Das Sozialpädiatrische Zentrum (SPZ) im Klinikum Stuttgart – Olgahospital bietet multiprofessionelle und interdisziplinäre Diagnostik, Beratung und Therapie für Kinder wie Jugendliche mit chronischen Erkrankungen, Entwicklungsauffälligkeiten und Behinderungen an. Seit Kurzem kann das Zentrum durch einen strukturierten Prozess die Wünsche und Ziele der betroffenen Kinder und ihrer Familien besser berücksichtigen. Als eines von nur drei Pilot-Zentren bundesweit hat Deutschlands größte Kinderklinik ein Klassifikationssystem der Weltgesundheitsorganisation (WHO) eingeführt.

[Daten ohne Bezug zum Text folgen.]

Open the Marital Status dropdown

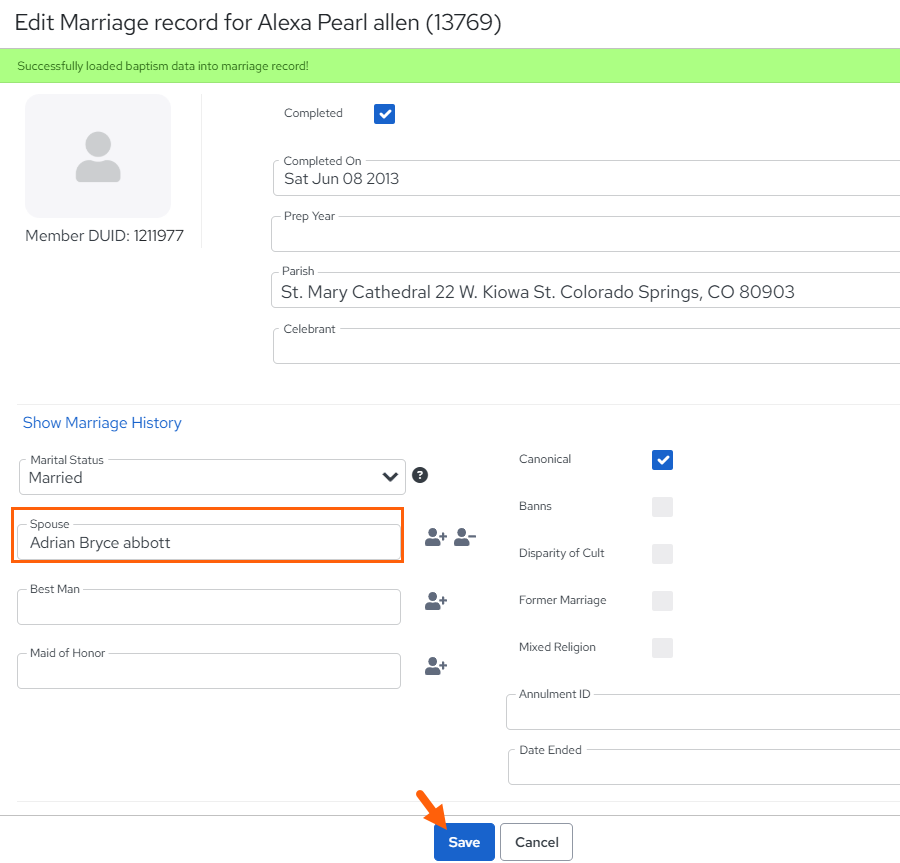[x=212, y=477]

Den Rahmen bildet eine Studie des Gemeinsamen Bundesausschusses (G-BA), dem höchsten Gremium der Selbstverwaltung im Gesundheitssystem. Bisher wurde in Deutschland in der Regel nur nach ICD-10 die Diagnose gestellt, jetzt wird in Stuttgart auch die International Classification of Functioning, Disability and Health (ICF) der WHO angewandt.

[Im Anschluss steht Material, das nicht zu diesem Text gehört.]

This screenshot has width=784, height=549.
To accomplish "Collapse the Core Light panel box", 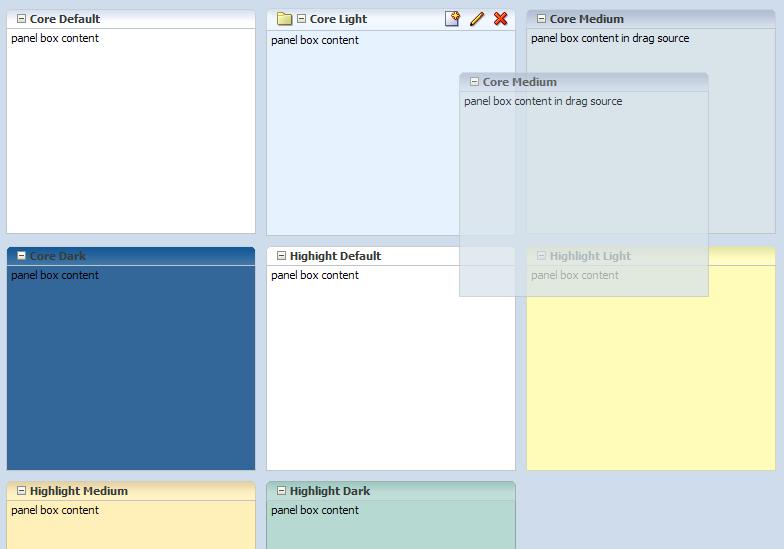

„Damit rückt die Teilhabe der Kinder und Jugendlichen an einem möglichst normalen Leben ins Zentrum. Eine Arm-Orthese wird nicht verordnet, damit die Handstellung physiologisch ist, sondern weil das Kind sich im Sportunterricht wie seine Mitschüler selbst an- und ausziehen möchte. Ein Kind bekommt keine Therapie, damit es die koordinativen Fähigkeiten verbessert, sondern weil es Fahrrad fahren möchte wie die Freunde aus dem Kindergarten“, erklärt Dr. Andreas Oberle, Ärztlicher Direktor des SPZ und Kinder- und Jugendarzt. „Unsere Behandler können auf ein klares Fragenraster zurückgreifen, um die Bedürfnisse herauszufinden und die Barrieren im Alltag zu identifizieren“, sagt er.

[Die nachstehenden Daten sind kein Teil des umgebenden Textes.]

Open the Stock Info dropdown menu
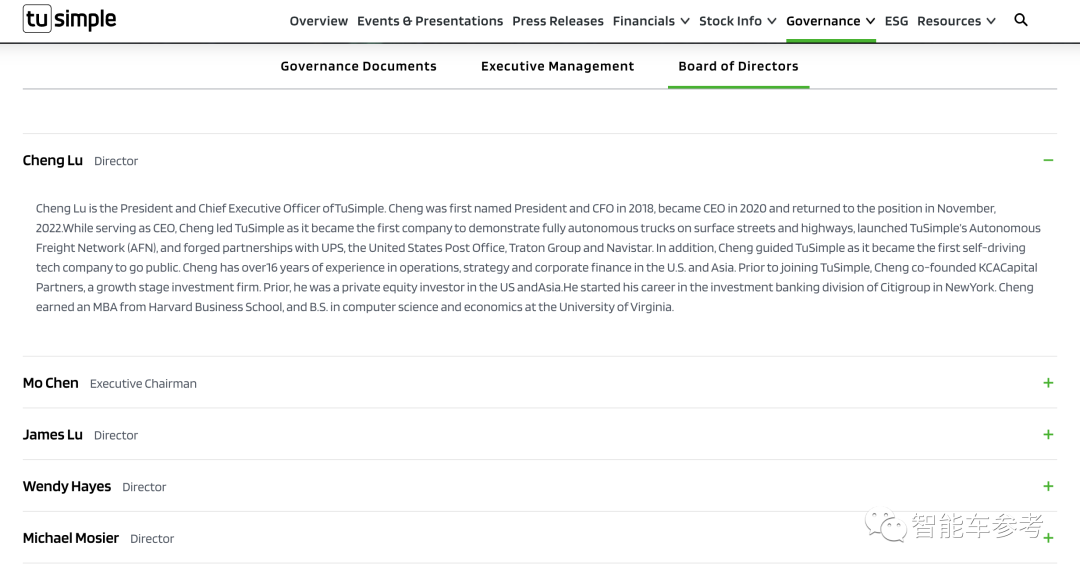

Die Veronika-Stiftung der Diözese Rottenburg hat die Schulung der SPZ-Mitarbeiter wesentlich unterstützt. Dank einer Förderung der Stiftung in Höhe von 32.400 Euro bekamen sie Kenntnisse und Materialien zum praktischen Einsatz des neuen Klassifikationssystems an die Hand sowie vertiefte Kompetenzen in der Gesprächsführung vermittelt, um die Familien in eine aktivere Rolle zu bringen. „Wir haben die Einführung des neuen Klassifikationssystems unterstützt, weil es die Versorgungsqualität der kleinen und schon etwas größeren Patienten steigert. Außerdem stärkt es die Rechte der Kinder und Eltern“, erklärte Robert Antretter, Stiftungsvorstand der Veronika-Stiftung und langjähriger Bundestagsabgeordneter bei der Scheckübergabe am 14. März im Klinikum. Die Stiftung mit Sitz in Rottenburg/Neckar setzt sich besonders für Würde und Lebensqualität schwer kranker Kinder und älterer Menschen ein.

Das Team des Sozialpädiatrischen Zentrum (SPZ) verbindet den stationären Bereich mit dem ambulanten Sektor und dem häuslichen Umfeld. Es besteht aus Kinder- und Jugendärzten, Neuropädiatern, Neonatologen, klinischen Psychologen, Psychotherapeuten, Therapeuten, Pädagogen, Sozialpädagogen, Kinderkrankenschwestern und dem Sekretariats- und Organisationsteam.